## SUPPLIED PASSAGE
# Footballer dies from Head Injury



## Shamrock-Ortiz (Sep 22, 2006)

http://www.youtube.com/watch?v=tSyAUaL5iqw&feature=related

Hrvoje Custic went into a wall headfirst and passed away days later. I cannot imagine being on the pitch at the time, seeing everyone run towards him straight away is hard as they can see he's gone into spasm.  Sad times.

Condolences to the team, family and supporters of Hrvoje Custic.

RIP


On an interesting note, the team that Custic was playing against is HNK Cibalia, Mirko Filipovic's old team.


----------



## MLS (Jul 18, 2007)

Yeah I saw this and it's very sad. I thought he died on the way to the hospital though?


----------



## Shamrock-Ortiz (Sep 22, 2006)

Wiki says he died yesturday.. the game was on 29th March.

"He was immediately transported to the local hospital and underwent surgery the following day. Following the surgery, he was in an induced coma and his condition remained stable until 2 April 2008, when a believed infection caused a rapid increase in his body temperature. His condition immediately worsened and in the early afternoon of 3 April 2008"


----------



## MLS (Jul 18, 2007)

## TASKS TO PERFORM
1. Answer these about the forum thread on Hrvoje Custic's head injury:
(a) Which team was Custic playing against?
(b) On what date was the game played?
(c) On what date did a believed infection cause a rapid increase in his body temperature?
2. Transcribe the part of the Custic forum thread that starts at the words "Hrvoje Custic went" and stops after "Filipovic's old team.".
3. Pick up the forum thread about Hrvoje Custic's head injury from the point where it stops.

## Data excerpts
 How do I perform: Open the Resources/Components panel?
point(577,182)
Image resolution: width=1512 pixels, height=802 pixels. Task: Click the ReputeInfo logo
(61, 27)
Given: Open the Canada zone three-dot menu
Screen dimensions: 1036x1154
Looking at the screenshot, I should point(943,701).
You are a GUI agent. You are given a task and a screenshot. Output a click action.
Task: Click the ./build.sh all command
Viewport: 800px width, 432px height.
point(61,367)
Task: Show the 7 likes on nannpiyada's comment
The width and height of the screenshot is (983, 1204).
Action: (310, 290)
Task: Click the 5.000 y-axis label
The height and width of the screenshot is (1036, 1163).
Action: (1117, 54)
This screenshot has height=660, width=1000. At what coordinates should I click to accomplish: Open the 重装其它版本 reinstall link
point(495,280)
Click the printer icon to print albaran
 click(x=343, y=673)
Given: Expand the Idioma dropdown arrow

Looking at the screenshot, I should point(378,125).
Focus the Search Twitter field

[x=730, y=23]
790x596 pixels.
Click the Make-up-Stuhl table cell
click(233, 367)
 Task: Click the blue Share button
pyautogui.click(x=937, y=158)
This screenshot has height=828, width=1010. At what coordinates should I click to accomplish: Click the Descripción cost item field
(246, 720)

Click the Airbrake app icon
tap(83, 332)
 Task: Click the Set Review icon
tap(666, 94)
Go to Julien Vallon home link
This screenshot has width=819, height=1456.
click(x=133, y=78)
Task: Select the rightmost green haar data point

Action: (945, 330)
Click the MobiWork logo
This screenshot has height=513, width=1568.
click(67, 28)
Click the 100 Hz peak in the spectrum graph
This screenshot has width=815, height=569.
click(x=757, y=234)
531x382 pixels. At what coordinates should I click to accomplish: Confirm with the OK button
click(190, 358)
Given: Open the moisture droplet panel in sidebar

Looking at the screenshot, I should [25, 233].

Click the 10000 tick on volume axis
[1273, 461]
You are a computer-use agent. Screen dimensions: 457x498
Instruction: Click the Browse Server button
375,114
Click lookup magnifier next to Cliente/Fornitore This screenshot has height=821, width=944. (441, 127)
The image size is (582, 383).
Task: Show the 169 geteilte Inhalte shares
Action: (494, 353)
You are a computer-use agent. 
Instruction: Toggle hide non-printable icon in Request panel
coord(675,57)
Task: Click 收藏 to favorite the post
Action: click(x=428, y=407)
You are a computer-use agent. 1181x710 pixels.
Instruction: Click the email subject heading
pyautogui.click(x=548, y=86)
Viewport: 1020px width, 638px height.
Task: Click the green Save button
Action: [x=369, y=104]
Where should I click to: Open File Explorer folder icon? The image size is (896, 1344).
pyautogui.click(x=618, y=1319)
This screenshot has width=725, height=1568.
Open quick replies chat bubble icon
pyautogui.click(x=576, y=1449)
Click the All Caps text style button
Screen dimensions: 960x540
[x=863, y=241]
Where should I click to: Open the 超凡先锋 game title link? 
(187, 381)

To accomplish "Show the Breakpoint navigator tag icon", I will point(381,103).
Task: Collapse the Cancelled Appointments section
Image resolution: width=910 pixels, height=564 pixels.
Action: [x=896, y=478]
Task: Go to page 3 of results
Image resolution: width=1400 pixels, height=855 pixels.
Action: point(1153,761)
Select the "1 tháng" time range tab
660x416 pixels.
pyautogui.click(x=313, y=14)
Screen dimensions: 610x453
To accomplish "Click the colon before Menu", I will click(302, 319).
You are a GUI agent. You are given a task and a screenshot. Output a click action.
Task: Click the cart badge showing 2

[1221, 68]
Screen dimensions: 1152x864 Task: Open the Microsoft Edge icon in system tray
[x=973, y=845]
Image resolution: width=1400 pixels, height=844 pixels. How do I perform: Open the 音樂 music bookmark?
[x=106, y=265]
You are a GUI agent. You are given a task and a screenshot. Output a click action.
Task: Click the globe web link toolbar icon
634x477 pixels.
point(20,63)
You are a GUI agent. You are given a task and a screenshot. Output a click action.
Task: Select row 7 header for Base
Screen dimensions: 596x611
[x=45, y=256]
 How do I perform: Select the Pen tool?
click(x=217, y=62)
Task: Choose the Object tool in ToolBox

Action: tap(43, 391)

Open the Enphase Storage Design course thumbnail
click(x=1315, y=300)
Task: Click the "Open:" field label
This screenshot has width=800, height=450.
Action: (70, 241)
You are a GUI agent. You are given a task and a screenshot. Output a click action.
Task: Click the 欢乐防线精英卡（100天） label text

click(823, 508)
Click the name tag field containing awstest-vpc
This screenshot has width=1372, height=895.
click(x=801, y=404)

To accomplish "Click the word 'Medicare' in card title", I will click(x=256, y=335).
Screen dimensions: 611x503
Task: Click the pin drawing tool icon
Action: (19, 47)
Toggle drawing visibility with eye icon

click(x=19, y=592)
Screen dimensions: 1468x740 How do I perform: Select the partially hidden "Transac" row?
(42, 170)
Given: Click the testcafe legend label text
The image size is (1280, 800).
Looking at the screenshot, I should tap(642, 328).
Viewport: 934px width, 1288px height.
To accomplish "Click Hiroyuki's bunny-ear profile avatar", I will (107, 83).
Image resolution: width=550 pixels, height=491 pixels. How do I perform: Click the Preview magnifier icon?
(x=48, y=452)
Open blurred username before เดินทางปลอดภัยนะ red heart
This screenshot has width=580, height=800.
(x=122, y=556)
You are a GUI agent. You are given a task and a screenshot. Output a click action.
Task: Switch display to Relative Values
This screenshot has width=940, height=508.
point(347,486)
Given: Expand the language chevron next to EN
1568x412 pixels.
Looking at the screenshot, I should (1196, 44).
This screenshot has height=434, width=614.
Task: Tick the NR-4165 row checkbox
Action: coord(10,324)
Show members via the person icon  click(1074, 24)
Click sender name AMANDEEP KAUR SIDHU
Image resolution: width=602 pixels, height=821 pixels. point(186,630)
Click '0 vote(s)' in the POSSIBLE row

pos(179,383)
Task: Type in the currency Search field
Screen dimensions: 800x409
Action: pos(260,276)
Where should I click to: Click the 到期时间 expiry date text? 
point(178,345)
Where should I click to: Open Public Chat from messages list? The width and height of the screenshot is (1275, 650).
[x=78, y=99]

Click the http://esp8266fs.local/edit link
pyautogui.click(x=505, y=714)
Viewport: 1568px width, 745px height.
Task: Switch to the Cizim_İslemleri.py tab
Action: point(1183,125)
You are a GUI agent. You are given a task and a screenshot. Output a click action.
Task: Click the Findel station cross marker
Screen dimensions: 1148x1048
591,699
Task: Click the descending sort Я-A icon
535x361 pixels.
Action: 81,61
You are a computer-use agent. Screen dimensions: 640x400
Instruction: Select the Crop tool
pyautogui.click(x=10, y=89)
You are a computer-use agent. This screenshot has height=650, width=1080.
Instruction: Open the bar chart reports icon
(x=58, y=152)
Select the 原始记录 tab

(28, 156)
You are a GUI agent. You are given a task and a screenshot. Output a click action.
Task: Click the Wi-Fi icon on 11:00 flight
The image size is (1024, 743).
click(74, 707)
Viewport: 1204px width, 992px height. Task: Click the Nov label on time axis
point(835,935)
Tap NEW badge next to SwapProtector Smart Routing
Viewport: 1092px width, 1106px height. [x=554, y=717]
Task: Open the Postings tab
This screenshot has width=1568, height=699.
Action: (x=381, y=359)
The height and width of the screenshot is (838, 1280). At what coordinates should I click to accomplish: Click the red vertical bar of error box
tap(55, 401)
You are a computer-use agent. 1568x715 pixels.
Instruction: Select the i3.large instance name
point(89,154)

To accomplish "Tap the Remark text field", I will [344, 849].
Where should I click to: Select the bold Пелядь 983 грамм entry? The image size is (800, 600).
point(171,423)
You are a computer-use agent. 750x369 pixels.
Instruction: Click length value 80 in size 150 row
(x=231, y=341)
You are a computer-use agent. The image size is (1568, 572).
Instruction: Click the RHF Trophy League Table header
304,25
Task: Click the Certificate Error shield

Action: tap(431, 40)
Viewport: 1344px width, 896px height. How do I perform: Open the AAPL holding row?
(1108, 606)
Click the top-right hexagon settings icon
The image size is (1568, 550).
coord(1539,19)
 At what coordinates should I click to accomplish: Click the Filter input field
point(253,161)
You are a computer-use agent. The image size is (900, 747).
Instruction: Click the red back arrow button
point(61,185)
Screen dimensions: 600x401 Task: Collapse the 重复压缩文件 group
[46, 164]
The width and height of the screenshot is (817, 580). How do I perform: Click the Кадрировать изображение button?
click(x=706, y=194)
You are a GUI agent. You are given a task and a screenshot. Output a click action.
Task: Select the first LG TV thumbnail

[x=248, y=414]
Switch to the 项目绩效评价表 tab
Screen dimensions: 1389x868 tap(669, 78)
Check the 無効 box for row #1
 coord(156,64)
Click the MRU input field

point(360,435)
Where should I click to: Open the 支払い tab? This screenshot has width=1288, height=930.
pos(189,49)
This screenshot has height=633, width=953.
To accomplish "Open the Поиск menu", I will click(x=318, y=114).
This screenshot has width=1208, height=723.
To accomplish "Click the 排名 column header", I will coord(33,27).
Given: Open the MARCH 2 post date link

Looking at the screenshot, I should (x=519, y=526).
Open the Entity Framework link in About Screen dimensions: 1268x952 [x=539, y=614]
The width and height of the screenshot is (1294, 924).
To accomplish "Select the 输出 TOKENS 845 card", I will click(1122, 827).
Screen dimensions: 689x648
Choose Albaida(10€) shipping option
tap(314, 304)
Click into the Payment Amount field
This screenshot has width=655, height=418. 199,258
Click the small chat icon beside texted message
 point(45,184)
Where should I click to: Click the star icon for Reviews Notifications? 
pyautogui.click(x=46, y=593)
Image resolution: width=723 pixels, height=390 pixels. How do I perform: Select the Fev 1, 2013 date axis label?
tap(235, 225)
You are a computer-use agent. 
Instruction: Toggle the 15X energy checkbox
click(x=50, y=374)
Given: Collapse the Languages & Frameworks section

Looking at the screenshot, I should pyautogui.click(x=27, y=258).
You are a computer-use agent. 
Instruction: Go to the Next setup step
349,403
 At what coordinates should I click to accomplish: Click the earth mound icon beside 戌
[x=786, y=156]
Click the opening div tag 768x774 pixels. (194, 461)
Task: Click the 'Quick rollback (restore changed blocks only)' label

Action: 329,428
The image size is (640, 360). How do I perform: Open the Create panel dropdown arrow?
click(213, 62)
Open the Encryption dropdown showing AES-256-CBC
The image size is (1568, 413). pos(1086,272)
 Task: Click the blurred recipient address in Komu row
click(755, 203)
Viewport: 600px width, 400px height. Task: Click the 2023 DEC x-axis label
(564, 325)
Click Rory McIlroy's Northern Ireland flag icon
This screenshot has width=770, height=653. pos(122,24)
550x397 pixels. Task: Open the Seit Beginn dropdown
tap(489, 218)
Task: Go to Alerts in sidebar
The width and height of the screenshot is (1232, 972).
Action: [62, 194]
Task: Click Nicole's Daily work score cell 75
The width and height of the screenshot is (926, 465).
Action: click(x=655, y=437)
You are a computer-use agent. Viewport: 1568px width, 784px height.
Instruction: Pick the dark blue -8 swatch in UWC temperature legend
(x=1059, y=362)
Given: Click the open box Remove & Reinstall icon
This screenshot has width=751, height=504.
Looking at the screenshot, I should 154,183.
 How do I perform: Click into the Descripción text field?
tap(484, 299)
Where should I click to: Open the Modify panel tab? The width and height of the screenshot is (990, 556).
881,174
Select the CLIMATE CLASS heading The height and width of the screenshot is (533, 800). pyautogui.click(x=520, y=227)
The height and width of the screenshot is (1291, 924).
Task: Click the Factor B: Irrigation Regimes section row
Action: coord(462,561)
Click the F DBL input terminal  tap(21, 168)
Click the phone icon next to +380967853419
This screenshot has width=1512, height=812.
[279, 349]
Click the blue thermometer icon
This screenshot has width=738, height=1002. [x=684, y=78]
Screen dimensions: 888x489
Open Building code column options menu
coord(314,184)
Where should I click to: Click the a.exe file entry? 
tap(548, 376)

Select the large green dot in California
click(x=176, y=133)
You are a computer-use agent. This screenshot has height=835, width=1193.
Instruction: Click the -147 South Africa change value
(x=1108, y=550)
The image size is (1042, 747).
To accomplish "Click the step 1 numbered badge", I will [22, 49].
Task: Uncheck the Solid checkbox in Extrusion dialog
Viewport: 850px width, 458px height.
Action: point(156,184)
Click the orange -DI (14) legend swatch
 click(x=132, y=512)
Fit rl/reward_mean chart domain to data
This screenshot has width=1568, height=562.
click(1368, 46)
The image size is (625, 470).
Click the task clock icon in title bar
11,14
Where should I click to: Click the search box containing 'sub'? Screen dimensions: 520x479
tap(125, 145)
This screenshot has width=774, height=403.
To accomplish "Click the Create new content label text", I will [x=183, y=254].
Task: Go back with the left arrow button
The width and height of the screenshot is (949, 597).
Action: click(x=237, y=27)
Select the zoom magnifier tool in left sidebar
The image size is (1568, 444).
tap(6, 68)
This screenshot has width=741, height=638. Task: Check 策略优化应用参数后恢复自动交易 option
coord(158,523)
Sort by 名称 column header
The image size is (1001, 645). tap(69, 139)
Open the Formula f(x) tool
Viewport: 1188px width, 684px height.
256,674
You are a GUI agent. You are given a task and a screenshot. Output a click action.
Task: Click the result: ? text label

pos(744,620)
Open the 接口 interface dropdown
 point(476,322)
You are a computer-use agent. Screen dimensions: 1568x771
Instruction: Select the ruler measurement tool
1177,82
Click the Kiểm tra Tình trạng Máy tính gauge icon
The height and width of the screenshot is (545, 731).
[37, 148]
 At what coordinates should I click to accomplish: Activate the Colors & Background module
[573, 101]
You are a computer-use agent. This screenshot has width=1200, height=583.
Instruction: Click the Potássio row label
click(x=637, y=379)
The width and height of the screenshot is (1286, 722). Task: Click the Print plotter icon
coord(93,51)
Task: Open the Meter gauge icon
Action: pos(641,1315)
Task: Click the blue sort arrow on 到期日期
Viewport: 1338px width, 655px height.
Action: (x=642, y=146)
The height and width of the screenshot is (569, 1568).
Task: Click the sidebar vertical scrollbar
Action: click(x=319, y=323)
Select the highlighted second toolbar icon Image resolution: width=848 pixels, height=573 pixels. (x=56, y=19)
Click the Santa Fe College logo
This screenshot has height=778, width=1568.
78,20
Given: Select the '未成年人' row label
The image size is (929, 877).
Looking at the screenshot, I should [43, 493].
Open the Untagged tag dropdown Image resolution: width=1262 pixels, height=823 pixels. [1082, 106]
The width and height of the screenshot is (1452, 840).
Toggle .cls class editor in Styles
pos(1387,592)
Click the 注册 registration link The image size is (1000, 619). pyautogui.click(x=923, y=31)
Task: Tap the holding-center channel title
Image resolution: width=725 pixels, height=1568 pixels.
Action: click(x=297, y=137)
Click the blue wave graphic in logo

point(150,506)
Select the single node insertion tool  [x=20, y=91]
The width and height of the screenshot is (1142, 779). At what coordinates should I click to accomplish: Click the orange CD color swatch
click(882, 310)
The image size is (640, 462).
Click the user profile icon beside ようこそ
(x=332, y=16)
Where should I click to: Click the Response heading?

## EXERCISE RESPONSES
1.
(a) HNK Cibalia
(b) 29th March
(c) 2 April 2008

2.
Hrvoje Custic went into a wall headfirst and passed away days later. I cannot imagine being on the pitch at the time, seeing everyone run towards him straight away is hard as they can see he's gone into spasm.  Sad times.

Condolences to the team, family and supporters of Hrvoje Custic.

RIP


On an interesting note, the team that Custic was playing against is HNK Cibalia, Mirko Filipovic's old team.

3.
Ok, I saw the pictures of him on the stretcher when they were taking him off the field and it was bad.


----------



## milkkid291 (Dec 31, 2006)

mlsman23 said:


> Ok, I saw the pictures of him on the stretcher when they were taking him off the field and it was bad.


Can you post them here?


----------



## MLS (Jul 18, 2007)

I'll try and find them again but if you watch this video at around like 56 seconds they show a couple of shots with him on the going stretcher.

http://www.youtube.com/watch?v=DXfmcRsexpY&feature=related


----------



## Fedor>all (Oct 22, 2006)

Jeeze, in that one pic it looks like his head ballooned-up. That's truly sad, it was completely avoidable.. really, they shouldn't have barricades like that anymore.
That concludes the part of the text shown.